**List of tasks**.
A – Reproduce the passage from the article on Origin that begins at the words "Now being backed" and stops after the words "market required digitising.".
B – Answer these questions using the article on Origin:
(i) Which two institutions are backing Origin?
(ii) At which firm did Raja Palaniappan meet Robert Taylor?
(iii) Up to how many times a year might a large company or bank come to the bond market?

**Supplied text**.
<<<<

Now being backed by Clearstream and the Luxembourg Stock Exchange, Origin has recently launched an instant-ISIN feature. This will provide immediate ISIN code allocation for Eurobonds and thereby significantly accelerate the bond issuance process, which for now remains a cumbersome, manual and repetitive procedure. Whilst the foreign exchange and equity markets have been digitised to a large extent, the fixed income capital markets continue to lag behind. To discuss how Origin are seeking to remedy this, we caught up with co-founder and CEO Raja Palaniappan.

Raja began by discussing his professional background and how he and his co-founder Robert Taylor came to the realisation that the bond market required digitising.

“Prior to starting Origin I was a corporate bond and credit derivatives trader. I was doing that for about seven years in London. I actually started my career at Lehmann Brothers – fun place to start! – and then moved on to Nomura and Credit Suisse. Nomura was where I met Robert Taylor who is now the CTO of the business. We were both traders there, and we started discussing the ideas that would eventually lead to the foundation of Origin.

“The primary thesis that we had was that technology had completely transformed other markets. The share markets and currency markets had been completely moved over to electronic trading around twenty years ago. But the fixed income market was lagging behind. Furthermore, efforts to digitise the bond market were focused on the secondary market and how bonds are bought and sold. But there was nothing going on in the primary market, looking at the process by which bonds are initially brought to the market.

“It’s a fairly frequent exercise – a large company or bank might come to the bond market up to a hundred times a year. A few times a week they’re issuing a new bond. This means it is a fairly repetitive and standardised process. But it also very manual and cumbersome – so we thought that technology is perfect for this.”

As Raja went on to explain, the bond issuance process can indeed be a long, drawn-out process. Whereas trading on, for example, the foreign exchange market takes a fraction of a second, allocating codes to bonds can take hours. In addition the amount of paperwork that is involved in this market is immense – and differs depending on what exchange you are participating in. This is what Raja and Origin are seeking to change:

“We’ve essentially built a platform that digitises every step of the bond issuance process from the start all the way to the finish. We work with a number of different institutions relevant to each stage. So in the beginning we’re working with the dealers and issuers as they’re trying to identify opportunities for issuing a new bond and borrowing money.

>>>>

**Material provided**.
<<<<

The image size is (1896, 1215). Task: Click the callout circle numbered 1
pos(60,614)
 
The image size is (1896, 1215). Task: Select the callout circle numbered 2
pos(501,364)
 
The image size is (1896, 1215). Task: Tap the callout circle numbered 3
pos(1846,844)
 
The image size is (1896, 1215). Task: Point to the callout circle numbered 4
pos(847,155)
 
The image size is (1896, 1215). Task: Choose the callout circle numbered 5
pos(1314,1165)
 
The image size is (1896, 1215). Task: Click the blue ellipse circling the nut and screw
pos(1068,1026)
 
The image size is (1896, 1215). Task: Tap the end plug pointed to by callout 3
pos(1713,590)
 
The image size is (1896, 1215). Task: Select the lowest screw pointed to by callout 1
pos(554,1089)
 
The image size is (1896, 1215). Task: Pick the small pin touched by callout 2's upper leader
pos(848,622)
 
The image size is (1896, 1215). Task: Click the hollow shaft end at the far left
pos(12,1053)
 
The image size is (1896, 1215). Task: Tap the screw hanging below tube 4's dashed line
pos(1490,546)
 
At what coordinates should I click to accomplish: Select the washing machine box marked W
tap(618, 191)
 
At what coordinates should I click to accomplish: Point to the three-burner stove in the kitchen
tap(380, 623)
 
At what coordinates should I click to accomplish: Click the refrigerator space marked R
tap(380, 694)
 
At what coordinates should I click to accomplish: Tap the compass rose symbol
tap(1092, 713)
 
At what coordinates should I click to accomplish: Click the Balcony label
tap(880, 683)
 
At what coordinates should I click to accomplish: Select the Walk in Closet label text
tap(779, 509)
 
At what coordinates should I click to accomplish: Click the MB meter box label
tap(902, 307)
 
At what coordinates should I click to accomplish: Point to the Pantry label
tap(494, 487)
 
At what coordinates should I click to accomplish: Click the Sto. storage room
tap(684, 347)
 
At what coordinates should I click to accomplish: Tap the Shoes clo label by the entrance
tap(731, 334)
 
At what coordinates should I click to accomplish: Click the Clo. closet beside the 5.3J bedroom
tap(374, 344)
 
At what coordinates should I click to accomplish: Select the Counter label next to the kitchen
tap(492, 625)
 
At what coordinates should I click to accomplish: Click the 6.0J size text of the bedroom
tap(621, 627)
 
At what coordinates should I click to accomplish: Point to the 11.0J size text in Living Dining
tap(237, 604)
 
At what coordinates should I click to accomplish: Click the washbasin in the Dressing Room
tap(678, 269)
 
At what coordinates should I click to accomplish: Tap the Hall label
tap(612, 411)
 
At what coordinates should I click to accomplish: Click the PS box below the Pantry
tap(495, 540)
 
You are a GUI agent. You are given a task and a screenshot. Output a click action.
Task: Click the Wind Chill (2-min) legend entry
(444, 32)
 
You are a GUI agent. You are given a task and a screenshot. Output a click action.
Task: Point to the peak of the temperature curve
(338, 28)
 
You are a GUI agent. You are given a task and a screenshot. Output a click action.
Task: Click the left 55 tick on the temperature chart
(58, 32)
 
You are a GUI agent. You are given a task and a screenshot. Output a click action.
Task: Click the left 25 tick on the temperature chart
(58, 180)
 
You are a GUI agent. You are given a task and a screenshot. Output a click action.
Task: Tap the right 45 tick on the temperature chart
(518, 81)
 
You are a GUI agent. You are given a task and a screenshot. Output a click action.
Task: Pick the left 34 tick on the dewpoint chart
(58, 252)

>>>>

**Answer set**.
A –
Now being backed by Clearstream and the Luxembourg Stock Exchange, Origin has recently launched an instant-ISIN feature. This will provide immediate ISIN code allocation for Eurobonds and thereby significantly accelerate the bond issuance process, which for now remains a cumbersome, manual and repetitive procedure. Whilst the foreign exchange and equity markets have been digitised to a large extent, the fixed income capital markets continue to lag behind. To discuss how Origin are seeking to remedy this, we caught up with co-founder and CEO Raja Palaniappan.

Raja began by discussing his professional background and how he and his co-founder Robert Taylor came to the realisation that the bond market required digitising.

B –
(i) Clearstream and the Luxembourg Stock Exchange.
(ii) Nomura.
(iii) Up to a hundred times a year.